Everything from the line containing "Click the SATIŞ: 25,0244 value" to the last line of the data below should be copied word for word, and nothing else.

# # # # # # #

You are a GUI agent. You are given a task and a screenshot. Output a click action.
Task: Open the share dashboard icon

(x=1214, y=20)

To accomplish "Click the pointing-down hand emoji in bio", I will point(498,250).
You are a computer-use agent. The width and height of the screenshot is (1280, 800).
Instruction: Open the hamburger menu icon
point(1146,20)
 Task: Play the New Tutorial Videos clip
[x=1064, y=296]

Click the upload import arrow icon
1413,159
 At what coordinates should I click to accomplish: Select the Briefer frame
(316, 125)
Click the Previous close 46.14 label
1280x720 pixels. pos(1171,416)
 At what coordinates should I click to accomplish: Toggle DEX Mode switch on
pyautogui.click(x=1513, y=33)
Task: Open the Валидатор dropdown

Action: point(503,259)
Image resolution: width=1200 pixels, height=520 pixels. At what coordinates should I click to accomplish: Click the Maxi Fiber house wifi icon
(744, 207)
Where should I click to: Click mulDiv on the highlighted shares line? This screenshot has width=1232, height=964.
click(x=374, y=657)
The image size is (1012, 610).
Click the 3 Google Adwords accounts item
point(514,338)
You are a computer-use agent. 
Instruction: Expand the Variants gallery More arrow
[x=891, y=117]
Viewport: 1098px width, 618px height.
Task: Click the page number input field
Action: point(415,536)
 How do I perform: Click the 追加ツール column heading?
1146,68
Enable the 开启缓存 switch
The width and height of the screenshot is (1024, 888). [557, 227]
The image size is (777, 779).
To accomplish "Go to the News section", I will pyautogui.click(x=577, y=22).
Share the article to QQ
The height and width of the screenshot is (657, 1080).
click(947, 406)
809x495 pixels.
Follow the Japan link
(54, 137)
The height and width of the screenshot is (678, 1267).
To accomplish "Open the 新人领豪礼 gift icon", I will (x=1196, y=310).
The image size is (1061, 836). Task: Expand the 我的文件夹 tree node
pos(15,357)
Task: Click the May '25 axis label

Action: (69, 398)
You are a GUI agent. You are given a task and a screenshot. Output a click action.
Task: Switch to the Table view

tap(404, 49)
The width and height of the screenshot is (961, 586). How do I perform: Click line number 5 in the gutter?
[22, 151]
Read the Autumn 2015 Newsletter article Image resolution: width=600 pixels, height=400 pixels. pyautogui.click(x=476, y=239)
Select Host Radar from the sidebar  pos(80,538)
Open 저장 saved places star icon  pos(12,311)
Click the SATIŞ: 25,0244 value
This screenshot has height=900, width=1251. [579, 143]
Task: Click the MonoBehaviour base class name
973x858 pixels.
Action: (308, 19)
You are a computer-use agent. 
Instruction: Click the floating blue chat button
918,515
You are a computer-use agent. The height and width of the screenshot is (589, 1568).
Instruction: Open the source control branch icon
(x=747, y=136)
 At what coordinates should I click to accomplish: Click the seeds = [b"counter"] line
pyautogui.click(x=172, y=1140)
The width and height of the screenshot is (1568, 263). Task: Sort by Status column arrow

# # # # # # #

■ EXERCISE RESPONSE:
Click the SATIŞ: 25,0244 value
This screenshot has height=900, width=1251. [579, 143]
Task: Click the MonoBehaviour base class name
973x858 pixels.
Action: (308, 19)
You are a computer-use agent. 
Instruction: Click the floating blue chat button
918,515
You are a computer-use agent. The height and width of the screenshot is (589, 1568).
Instruction: Open the source control branch icon
(x=747, y=136)
 At what coordinates should I click to accomplish: Click the seeds = [b"counter"] line
pyautogui.click(x=172, y=1140)
The width and height of the screenshot is (1568, 263). Task: Sort by Status column arrow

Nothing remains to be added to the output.